## [Goal]
Please copy word for word everything from the line containing "You are a computer-use agent. Viewport: 1456px" down to the line containing "(x=49, y=176)", both lines included. Leave the pictures out of your copy.

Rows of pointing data
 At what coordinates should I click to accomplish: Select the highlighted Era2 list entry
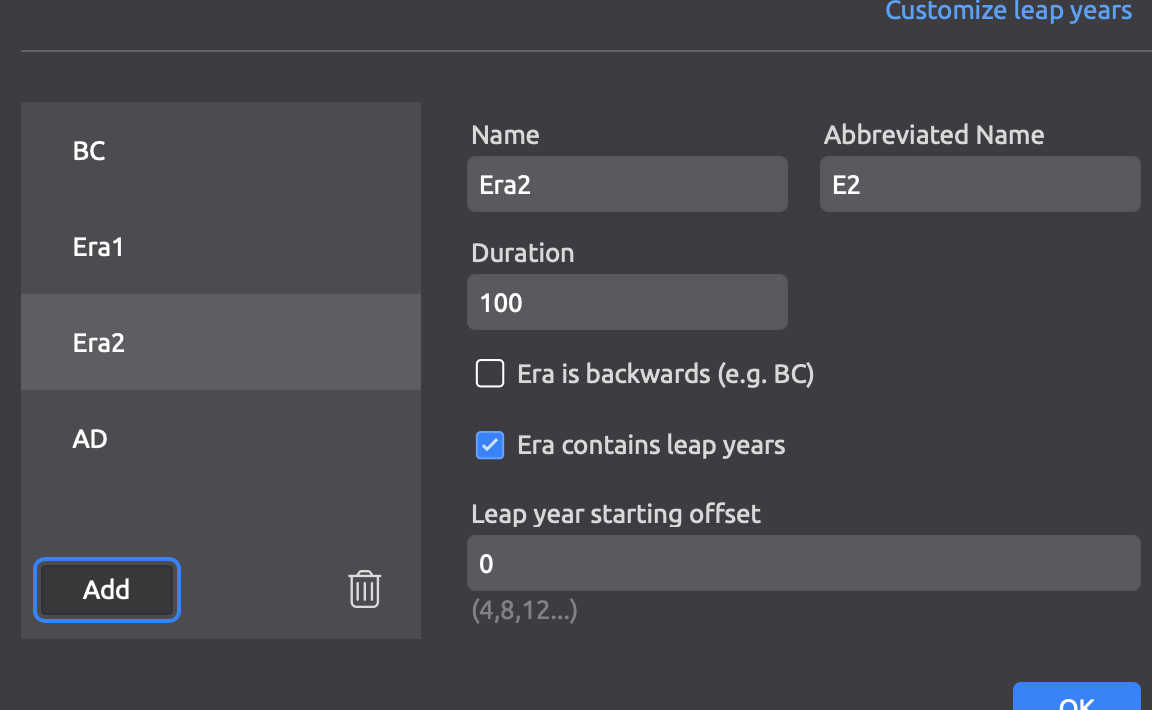pyautogui.click(x=220, y=342)
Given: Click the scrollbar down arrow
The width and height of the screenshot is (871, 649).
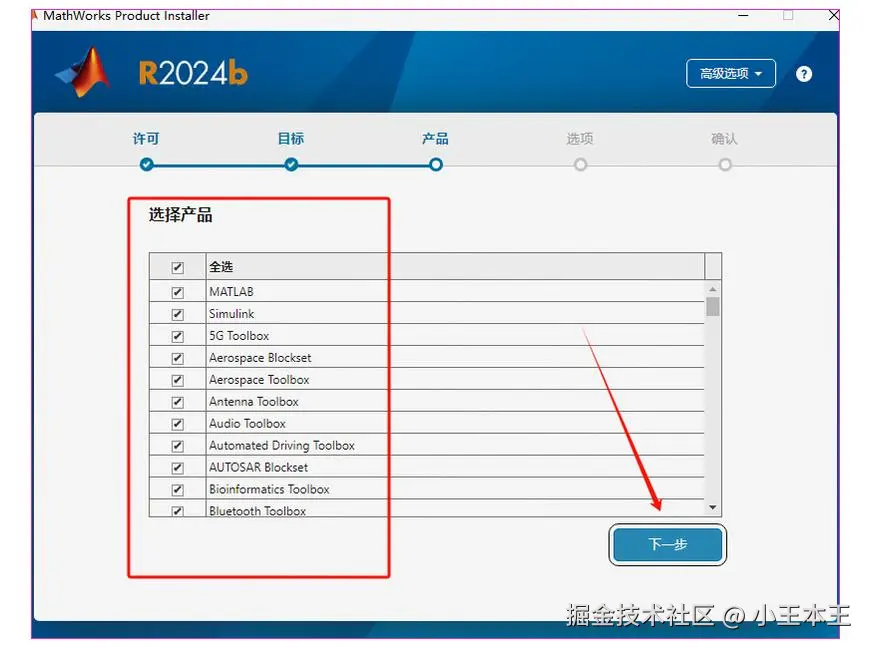Looking at the screenshot, I should (x=711, y=507).
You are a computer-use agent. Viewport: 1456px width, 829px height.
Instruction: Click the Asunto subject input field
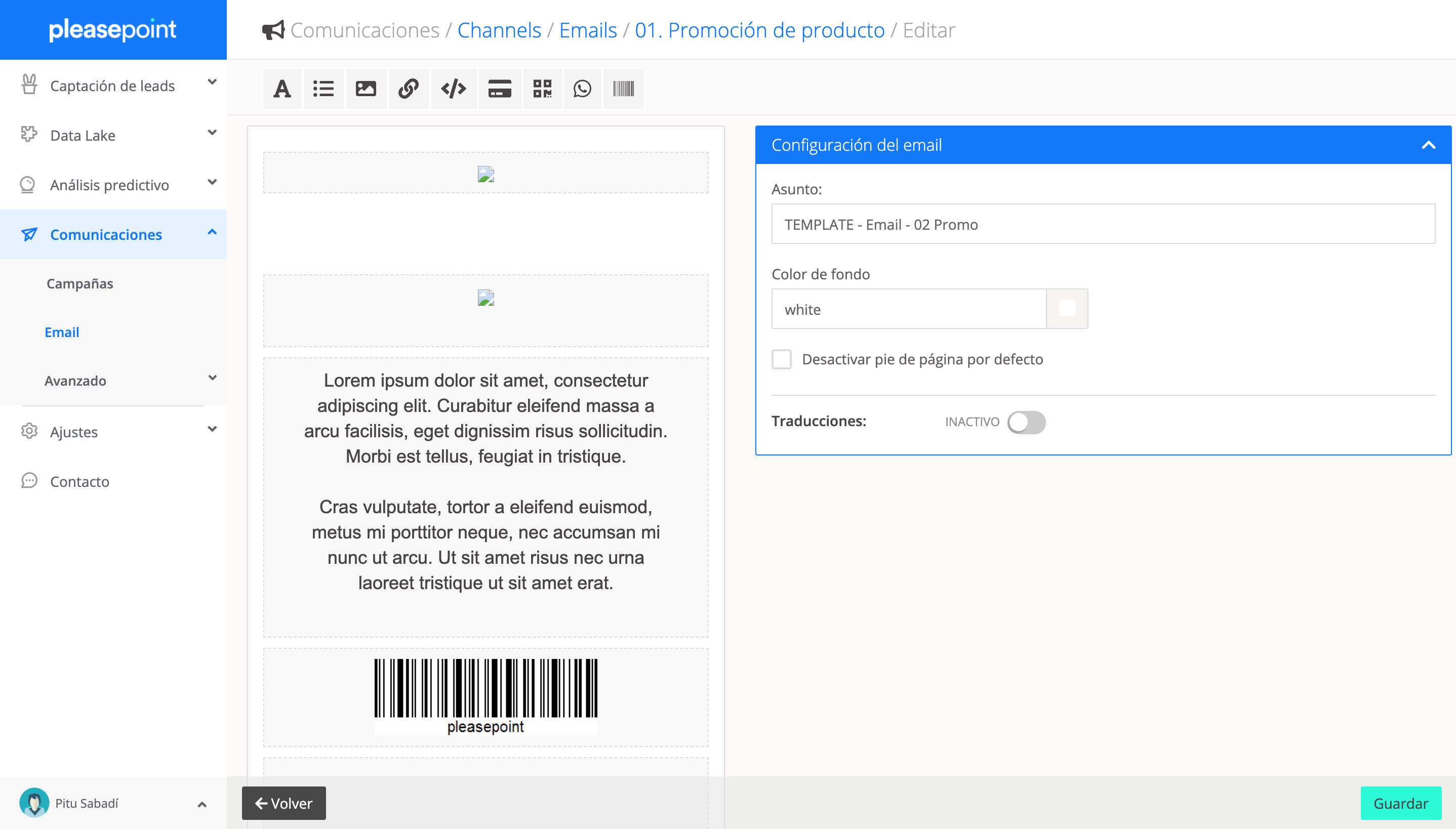1103,224
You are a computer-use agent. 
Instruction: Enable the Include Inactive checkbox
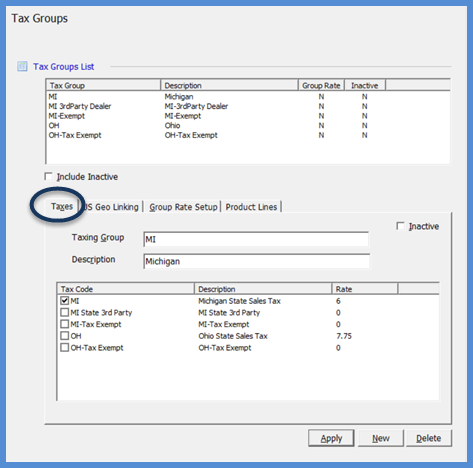(x=49, y=176)
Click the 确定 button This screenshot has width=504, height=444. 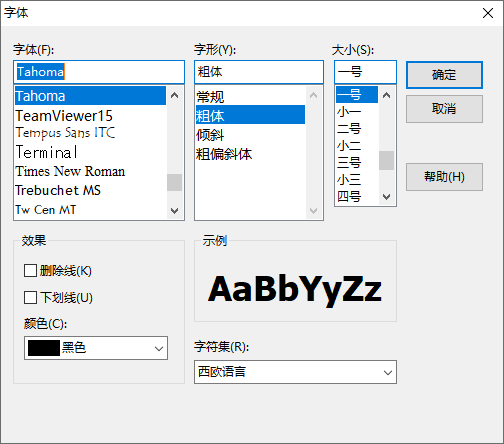[444, 75]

## [Task solution]
You are a computer-use agent. Viewport: 1456px width, 829px height.
Instruction: Click the Asunto subject input field
1103,224
You are a computer-use agent. 
Instruction: Enable the Include Inactive checkbox
(x=49, y=176)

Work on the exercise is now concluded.